Do you know why I don't use TLS? Because getting a certificate is almost impossible for me and definitely not worth the hassle. I live in Iran, which as you may know is subject to financial and technological sanctions. It makes it impractical for us to buy anything from foreign countries because:
1. Because of the financial sanctions, it's nearly impossible to send money abroad. We can't have a wire transfer from our bank account to another country. We can't open an account in a foreign bank. We can't get an international credit card or open a PayPal account (as a matter of fact, PayPal has banned Iranian IPs. We can't even open the website).
2. Even if we somehow manage to send the money, we cannot expect a reliable service. More than once have tech companies, especially hosting providers, closed the account of all Iranian customers citing regulations. We try to stick to .ir domains or at least have one as fail-safe, use primarily Iranian hosting providers despite their much higher prices and avoid relying on foreign services at any cost.
I've seen here on HN that some people say cost is not prohibitive in adoption of TLS. It's only <single digit number> dollars on <CA name> after all. The cost is not the problem here. The act of paying is a barrier to entry for many people. That's why my university has a supercomputer, but you'll get an SSL error when you visit its website because it's self-signed.
Wouldn't Namecheap still refuse the transaction? Afaict, Namecheap is a U.S.-based company, and would be violating the law if they did business with an Iran-based company (regardless of the medium of payment).
We should really work towards eliminating the need for CAs (or any central authority for that matter).
http://convergence.io/ is (was?) a great idea and technical implementation of it, I installed two notaries on two different servers I own, and it worked great. It seems dead now. Don't know why.
In theory DNSSEC should replace the CAs for domain validated certificates. The problem is that most clients don't support it (and there are currently some nontrivial reasons for that).
What would be great is if somebody (I'm looking at you, Google or Mozilla) with the clout to get their CA cert trusted could set up a free website that would validate DNS TLSA records with DNSSEC (or DNSCurve if you like) and then automatically sign the certificate from the DNS record with the CA key. That should be at least as secure as domain validation with email, and a lot easier to do. Then you could put that cert on your server and use it for all the clients that don't support DNSSEC, and relegate DNSSEC and all its problems to just providing strong proof to the CA that it's signing the right certificate.

§ **Prompt**
Reproduce the discussion about TLS certificates word for word, from "http://convergence.io/ is (was?)" to "reasons for that).". The rows are separate material, unrelated to the discussion about TLS certificates.

§ **Record set**
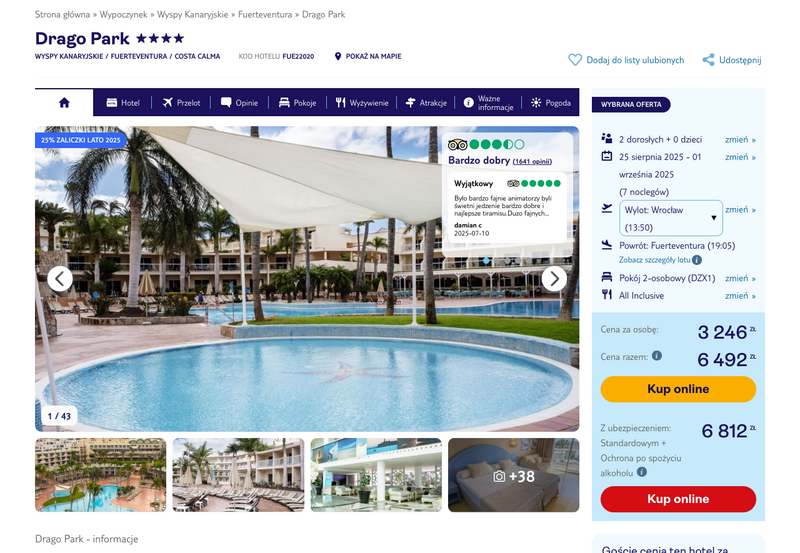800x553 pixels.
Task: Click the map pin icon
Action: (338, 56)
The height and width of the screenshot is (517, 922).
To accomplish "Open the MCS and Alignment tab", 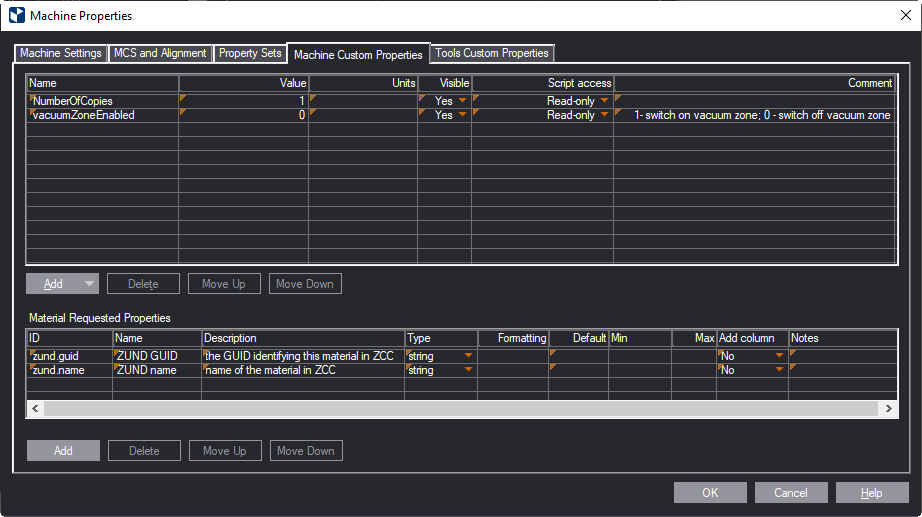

§ **Answer to the task**
http://convergence.io/ is (was?) a great idea and technical implementation of it, I installed two notaries on two different servers I own, and it worked great. It seems dead now. Don't know why.
In theory DNSSEC should replace the CAs for domain validated certificates. The problem is that most clients don't support it (and there are currently some nontrivial reasons for that).